The board of IPS, Inc. (TSE:4390) has announced that it will pay a dividend of ¥20.00 per share on the 3rd of December. Including this payment, the dividend yield on the stock will be 1.8%, which is a modest boost for shareholders' returns.
IPS' Projected Earnings Seem Likely To Cover Future Distributions
It would be nice for the yield to be higher, but we should also check if higher levels of dividend payment would be sustainable. IPS is quite easily earning enough to cover the dividend, however it is being let down by weak cash flows. We think that cash flows should take priority over earnings, so this is definitely a worry for the dividend going forward.
Looking forward, earnings per share is forecast to rise by 18.0% over the next year. If the dividend continues along recent trends, we estimate the payout ratio will be 17%, which is in the range that makes us comfortable with the sustainability of the dividend.
See our latest analysis for IPS
IPS Is Still Building Its Track Record
The dividend hasn't seen any major cuts in the past, but the company has only been paying a dividend for 4 years, which isn't that long in the grand scheme of things. Since 2021, the dividend has gone from ¥10.00 total annually to ¥40.00. This works out to be a compound annual growth rate (CAGR) of approximately 41% a year over that time. It is always nice to see strong dividend growth, but with such a short payment history we wouldn't be inclined to rely on it until a longer track record can be developed.
The Dividend Looks Likely To Grow
The company's investors will be pleased to have been receiving dividend income for some time. It's encouraging to see that IPS has been growing its earnings per share at 30% a year over the past five years. Earnings per share is growing at a solid clip, and the payout ratio is low which we think is an ideal combination in a dividend stock as the company can quite easily raise the dividend in the future.
Our Thoughts On IPS' Dividend
In summary, while it's good to see that the dividend hasn't been cut, we are a bit cautious about IPS' payments, as there could be some issues with sustaining them into the future. With cash flows lacking, it is difficult to see how the company can sustain a dividend payment.

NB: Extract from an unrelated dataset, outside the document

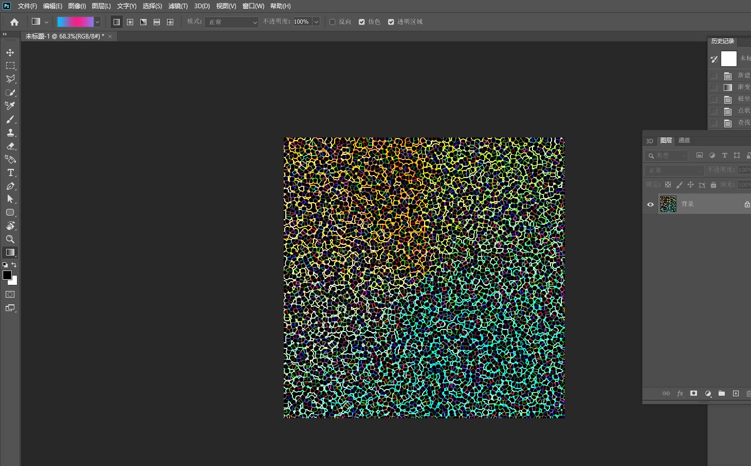The image size is (751, 466).
Task: Click the radial gradient style icon
Action: coord(130,22)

This company is not in the top tier of income providing stocks.
Market movements attest to how highly valued a consistent dividend policy is compared to one which is more unpredictable. Meanwhile, despite the importance of dividend payments, they are not the only factors our readers should know when assessing a company. Now, if you want to look closer, it would be worth checking out our free research on IPS management tenure, salary, and performance. Is IPS not quite the opportunity you were looking for? Why not check out our selection of top dividend stocks.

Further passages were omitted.